When Misry was three years old, Anurag was stationed in the Battalion Head Quarter (HQ) and Madhavi was finally able to move in with her husband. Anurag got the opportunity to spend time with his little daughter whose growing years he had missed terribly all those months. He was very excited about his newfound fatherhood and spent most of his spare time with Misry. He would even take her along to his workplace on several occasions and loved boasting about his new status of life.
The Jawans too loved to have the naughty little girl around. Misry would never stop her crazy questions and they never failed to answer her. In fact, the name, Misry, which meant sugar candy, was suggested by the Jawans themselves. And Anurag and Madhavi had no hesitation in re-naming their little daughter after it.
After two years, Anurag was posted in the BOP again. This time he was stationed in a small village near the Indo-Bangladesh border in West Bengal. He was allowed to bring along his family so Madhavi and Misry shifted in with him. However, the situation was very different from staying in the HQ. Anurag’s family was the only one staying in the BOP camp along with the Junior Commissioned Officers (JCOs) and Jawans. Misry had no friends to play with and Madhavi too had nobody to talk to.
Anurag quite often had night duty.. He would go unannounced sometimes and return early in the morning. Madhavi was very skeptical about spending the nights alone in the bungalow with a child. Although there were sentries on duty outside and also Jawans who would fall in whenever she needed help but that never satisfied Madhavi. She needed company inside the house in the absence of Anurag.
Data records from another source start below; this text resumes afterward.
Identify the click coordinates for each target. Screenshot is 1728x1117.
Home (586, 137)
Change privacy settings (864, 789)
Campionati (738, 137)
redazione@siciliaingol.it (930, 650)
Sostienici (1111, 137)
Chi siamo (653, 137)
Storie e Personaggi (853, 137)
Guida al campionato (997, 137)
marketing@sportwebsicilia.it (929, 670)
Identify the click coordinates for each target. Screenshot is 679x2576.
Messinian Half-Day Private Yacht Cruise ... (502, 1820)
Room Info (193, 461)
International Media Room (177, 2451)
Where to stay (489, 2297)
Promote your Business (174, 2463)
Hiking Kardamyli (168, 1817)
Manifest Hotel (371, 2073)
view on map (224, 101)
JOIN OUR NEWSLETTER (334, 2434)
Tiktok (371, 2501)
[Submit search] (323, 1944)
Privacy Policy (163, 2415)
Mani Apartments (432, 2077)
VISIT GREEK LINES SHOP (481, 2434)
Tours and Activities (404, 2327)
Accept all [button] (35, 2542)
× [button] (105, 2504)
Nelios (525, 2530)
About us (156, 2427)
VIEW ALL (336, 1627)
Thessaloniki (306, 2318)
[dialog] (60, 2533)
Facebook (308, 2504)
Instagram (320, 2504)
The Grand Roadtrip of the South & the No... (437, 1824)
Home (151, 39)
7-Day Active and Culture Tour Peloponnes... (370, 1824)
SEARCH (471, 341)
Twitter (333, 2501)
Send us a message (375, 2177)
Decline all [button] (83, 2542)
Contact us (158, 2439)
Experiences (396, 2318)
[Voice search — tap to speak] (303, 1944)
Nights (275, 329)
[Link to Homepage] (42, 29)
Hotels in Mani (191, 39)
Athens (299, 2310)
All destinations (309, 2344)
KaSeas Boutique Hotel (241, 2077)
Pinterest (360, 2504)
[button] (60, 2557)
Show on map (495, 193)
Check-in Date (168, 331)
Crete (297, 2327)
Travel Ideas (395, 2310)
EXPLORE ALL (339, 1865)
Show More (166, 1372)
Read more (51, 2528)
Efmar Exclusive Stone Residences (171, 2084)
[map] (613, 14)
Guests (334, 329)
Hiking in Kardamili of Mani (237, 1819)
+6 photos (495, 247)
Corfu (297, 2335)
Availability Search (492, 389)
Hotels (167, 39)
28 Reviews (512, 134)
So she had invited her younger sister Pallavi, who had just finished college, to stay over until her marriage was fixed by her parents. Pallavi readily agreed and was escorted by her nephew Raju.
Raju was Madhavi’s elder sister’s younger son. He was a special child. Although he was ten years old yet he behaved like a six year old. He didn’t have much interest in school and was switched to homeschooling. But that too didn’t benefit him much and hence was taking a short break from studies. So he immediately agreed to come along with Pallavi Mashi to stay over for few months.
Misry loved their company in the house and so did her parents. However, her craving for children of her age, to play with, was not fulfilled with the presence of her aunt and cousin.
After Pallavi’s arrival, Misry got a new set of clothes for her doll from her. She also got other lovely goodies which Pallavi was expert at making out of waste material. She was the one who taught Misry dance steps to popular Bengali folk songs that Misry then loved to flaunt to her father during their evening gatherings.
The family usually sat together around the lanterns and spent time chatting with each other or listen to the plays on the radio. Singing folk songs or movie songs together was also one of the means of recreation. And there was plenty of time to watch the night sky. It was the activity Misry enjoyed the most. She would lie beside her father on a cot in the backyard and spend her time counting the stars or listening to stories from him while her mother cooked the dinner. Sometimes she also wore her half saree and danced to the music on the record player.